__Provided records__
* * * * * * *

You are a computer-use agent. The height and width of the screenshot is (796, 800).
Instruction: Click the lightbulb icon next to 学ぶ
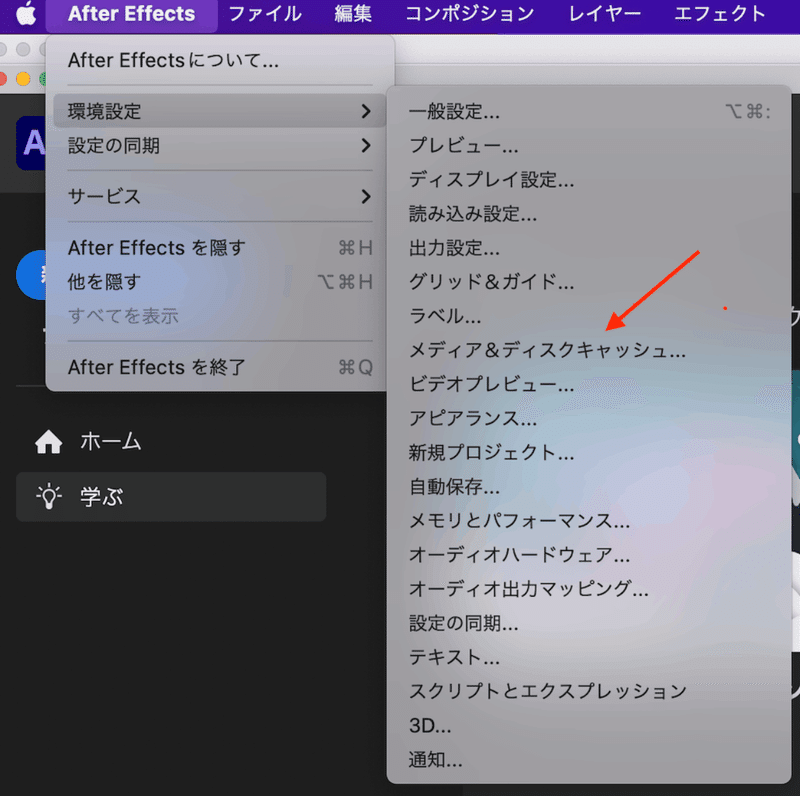point(47,496)
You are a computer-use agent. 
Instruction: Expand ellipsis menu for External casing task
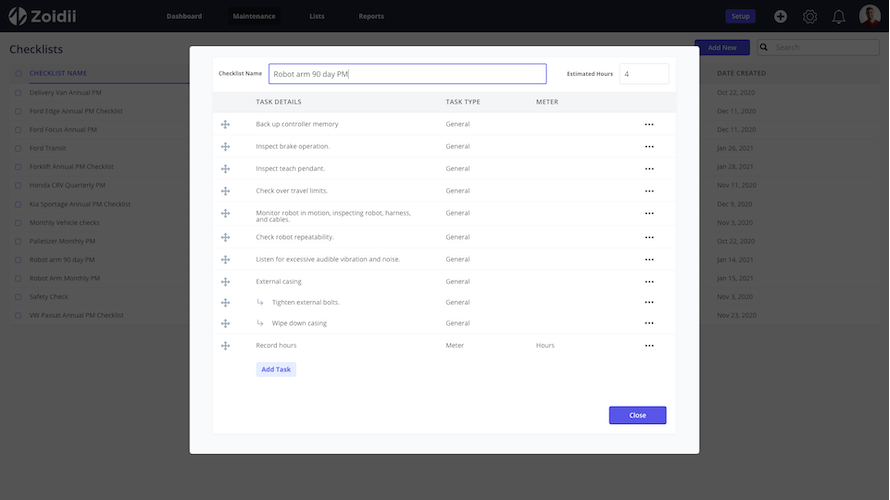point(649,281)
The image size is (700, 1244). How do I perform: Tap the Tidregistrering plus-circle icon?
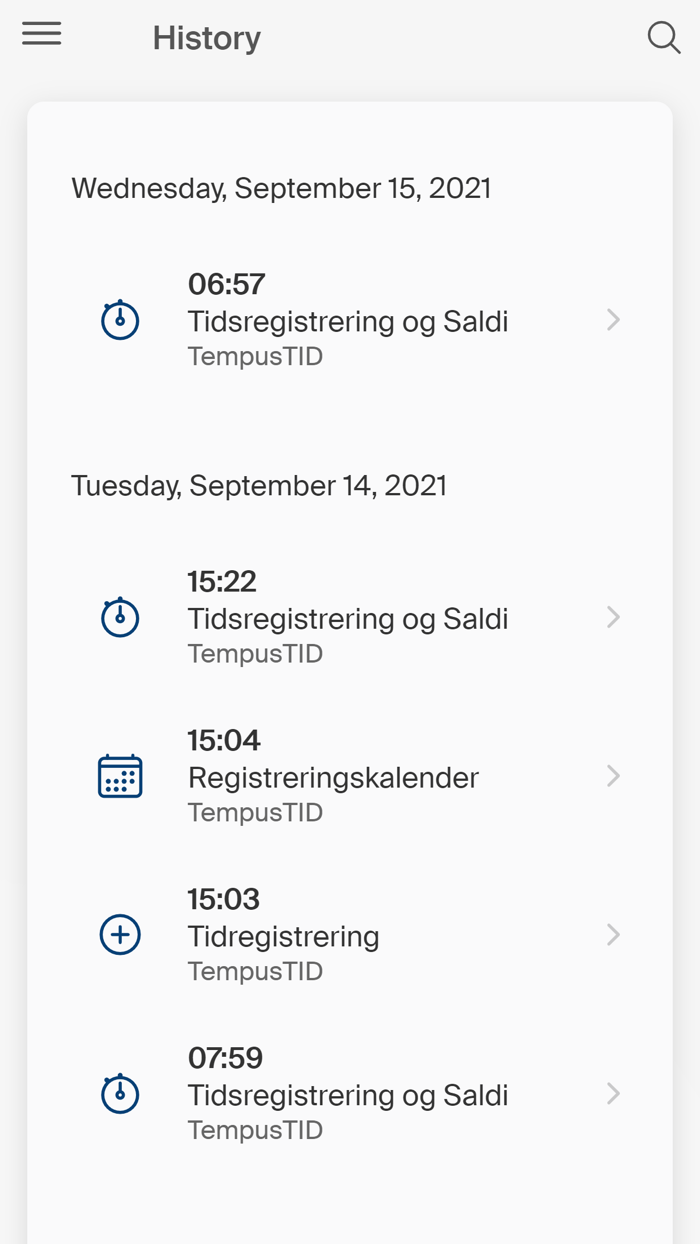click(x=120, y=935)
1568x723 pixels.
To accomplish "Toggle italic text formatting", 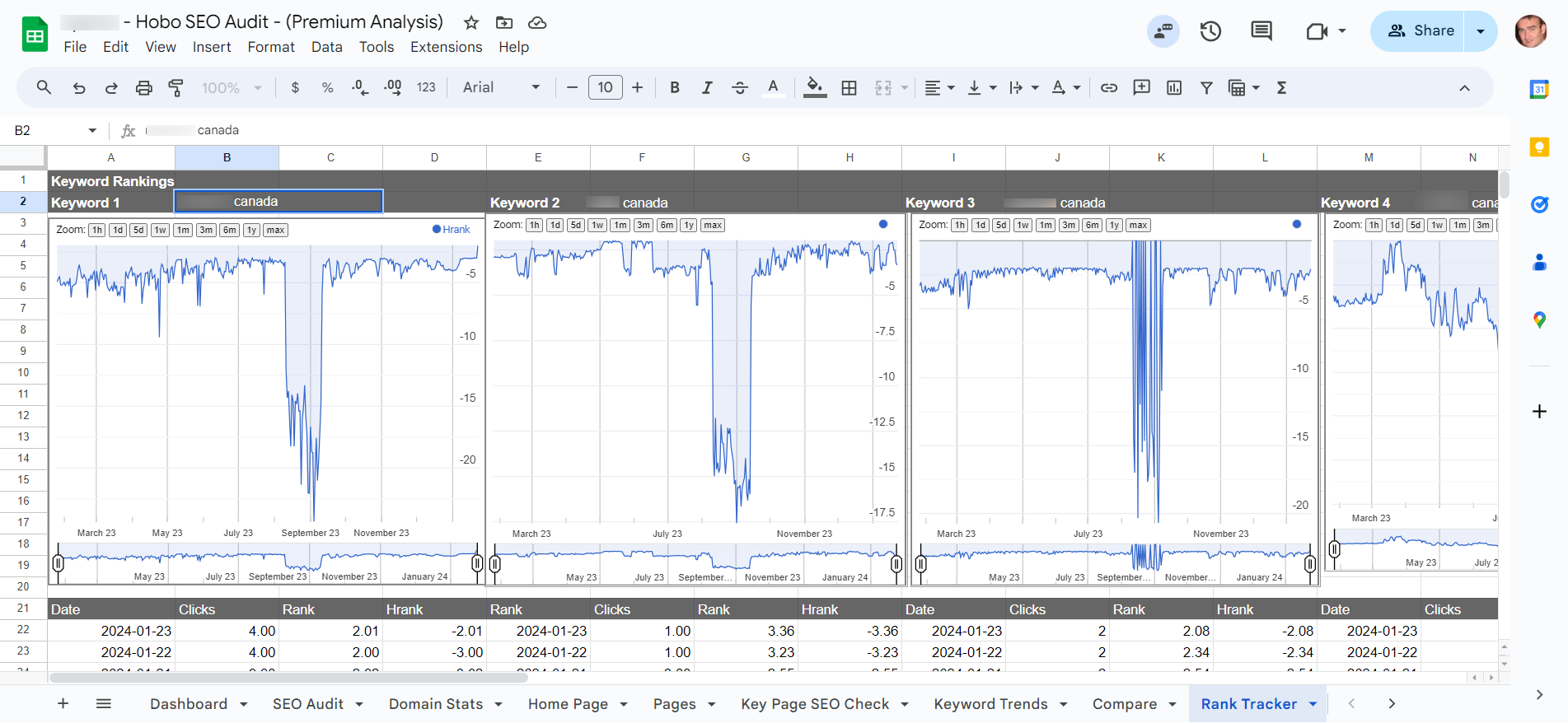I will tap(707, 88).

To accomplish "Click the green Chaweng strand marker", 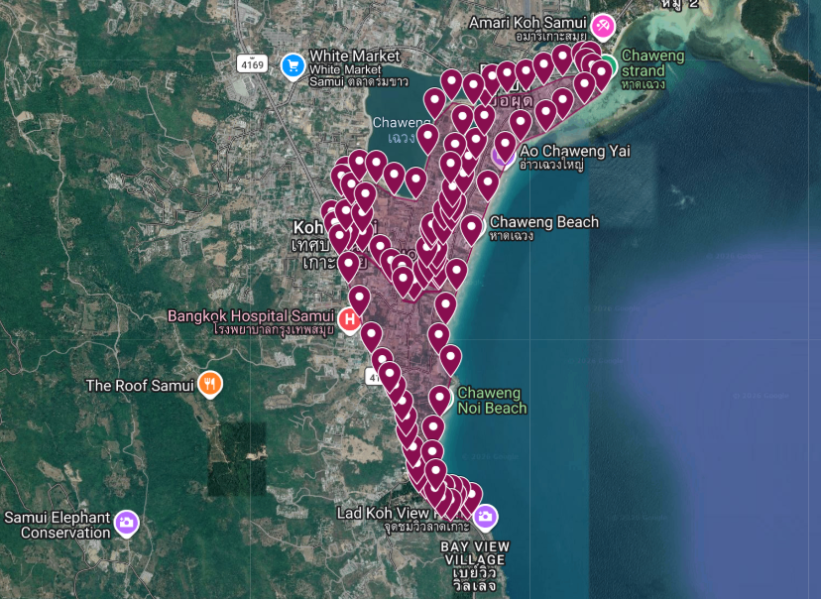I will (609, 65).
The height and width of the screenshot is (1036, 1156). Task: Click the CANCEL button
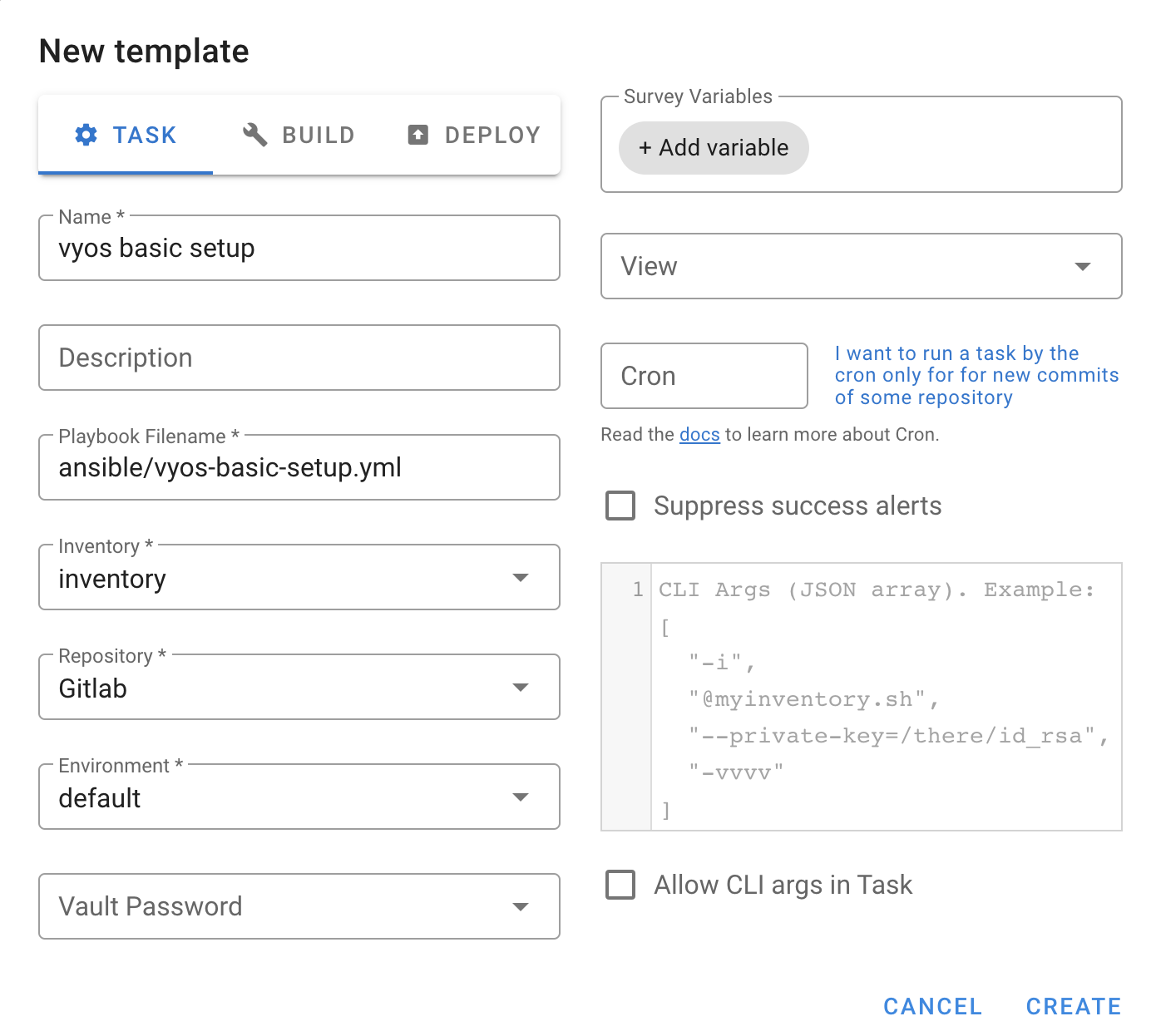tap(932, 1006)
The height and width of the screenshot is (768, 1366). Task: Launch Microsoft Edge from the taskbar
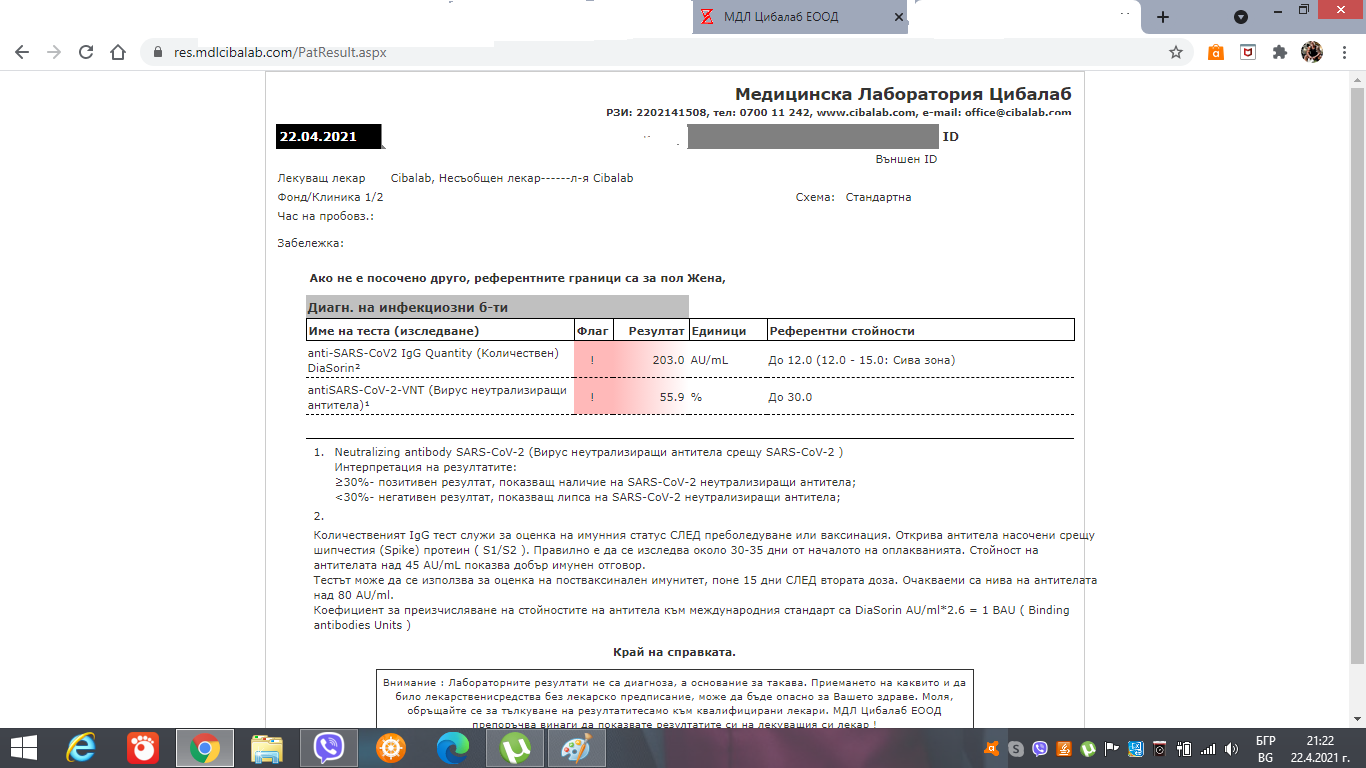pyautogui.click(x=453, y=747)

* * * * * * *

__Work instructions__
To answer, copy each line from the material above that has the word "computer".

__Output below__
You are a computer-use agent. The height and width of the screenshot is (796, 800).
You are a computer-use agent. 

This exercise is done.